> **MATERIALS PROVIDED**:

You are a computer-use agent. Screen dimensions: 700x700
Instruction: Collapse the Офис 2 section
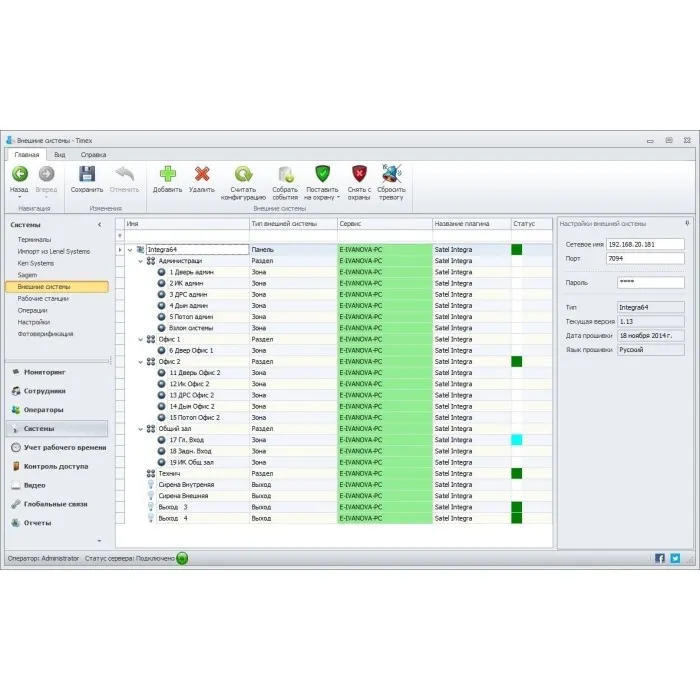point(141,362)
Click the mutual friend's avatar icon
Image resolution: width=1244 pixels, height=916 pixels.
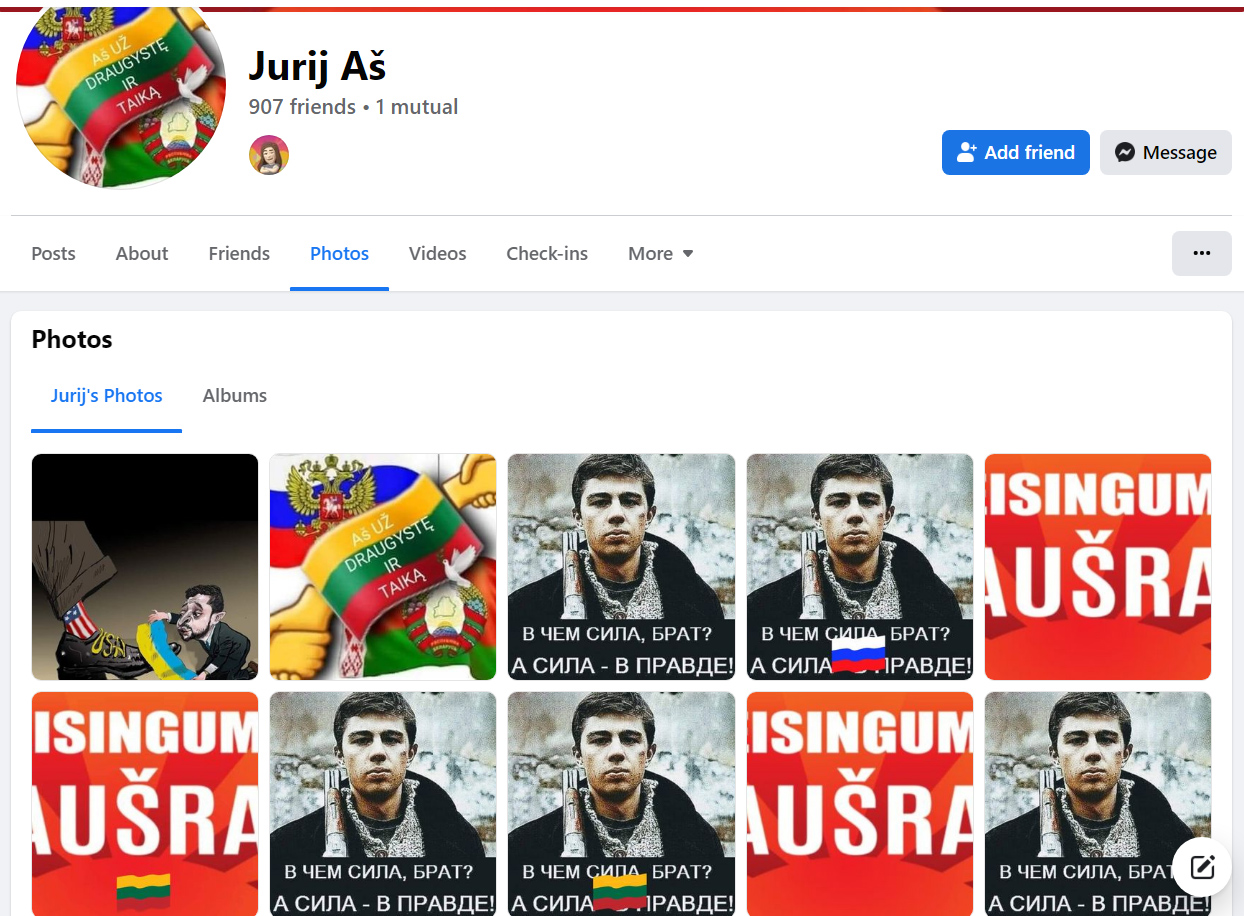269,155
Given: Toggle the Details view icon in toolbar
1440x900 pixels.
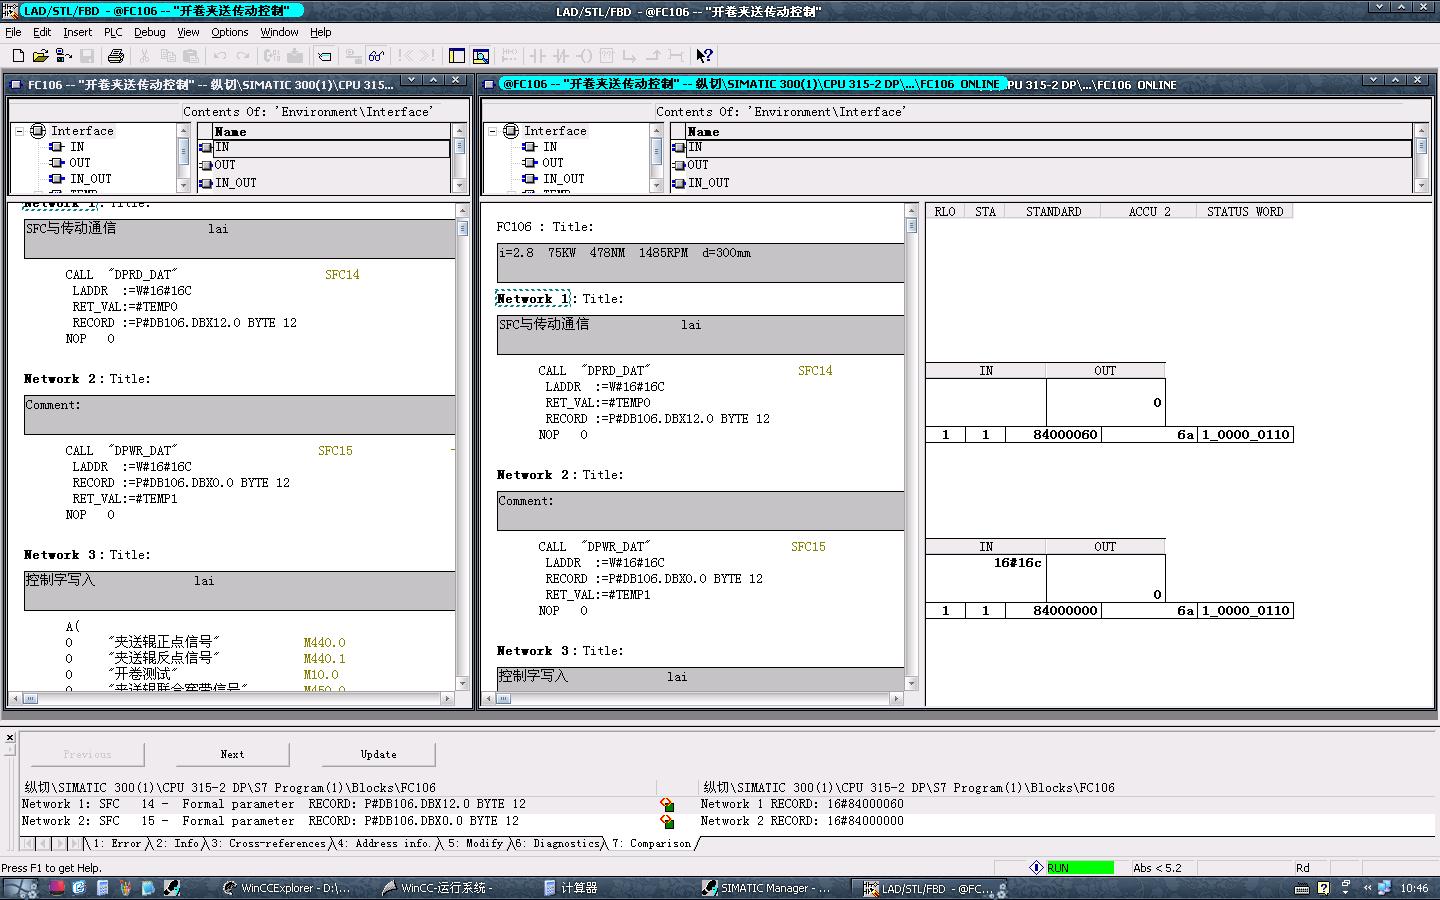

> **TASK BRIEF**: Transcribe the material above verbatim, line for line, omitting the pictures.

> **SOLUTION**:
You are a computer-use agent. Screen dimensions: 700x700
Instruction: Collapse the Офис 2 section
point(141,362)
Click the mutual friend's avatar icon
Image resolution: width=1244 pixels, height=916 pixels.
269,155
Given: Toggle the Details view icon in toolbar
1440x900 pixels.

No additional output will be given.